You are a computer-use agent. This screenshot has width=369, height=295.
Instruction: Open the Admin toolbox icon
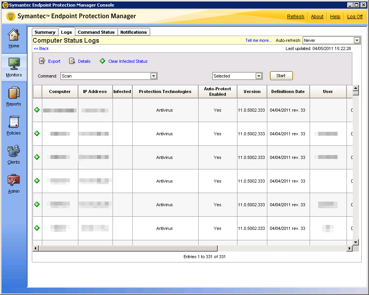pos(14,183)
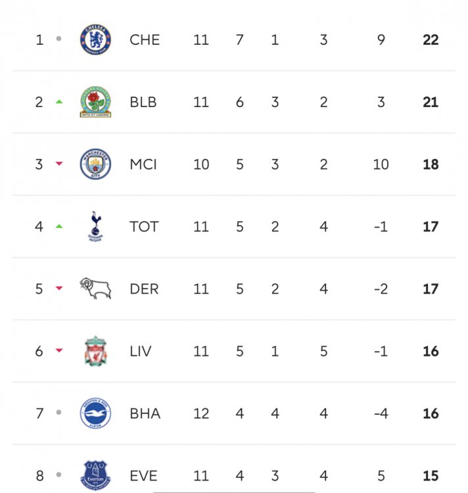Image resolution: width=468 pixels, height=493 pixels.
Task: Open the BHA team row label
Action: tap(145, 413)
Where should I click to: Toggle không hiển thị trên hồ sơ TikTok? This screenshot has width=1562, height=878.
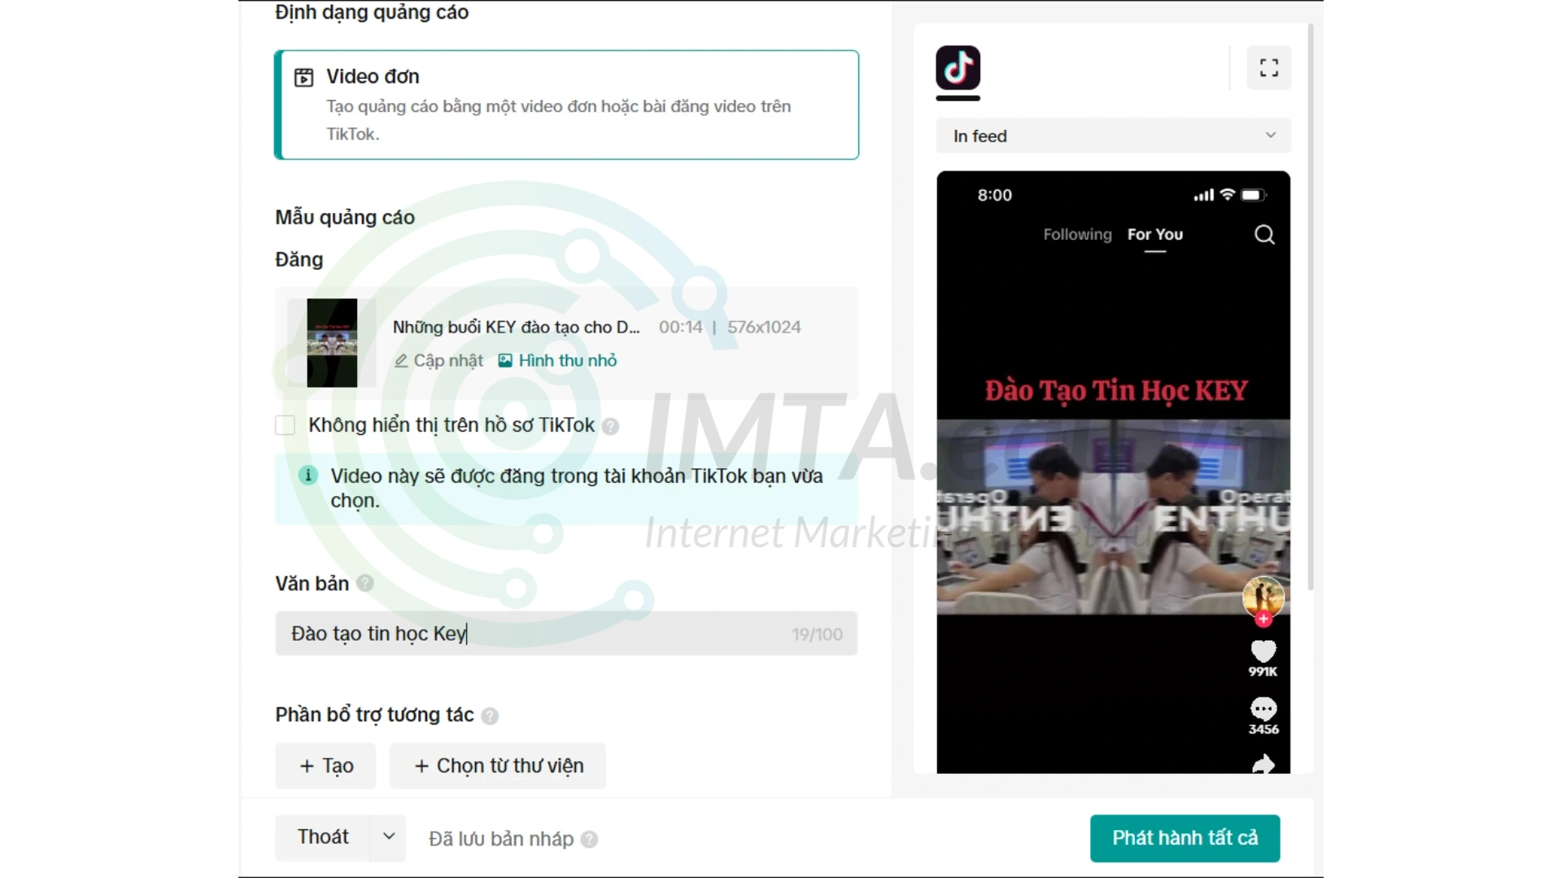(x=284, y=424)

━━━━

__Given problem__
Give the stretch from the line containing "Where should I" through the end of the records as a numbered list, skipping blank lines and omitting the pictures.

__Result below__
1. Where should I click to: Toggle không hiển thị trên hồ sơ TikTok? This screenshot has width=1562, height=878.
2. (x=284, y=424)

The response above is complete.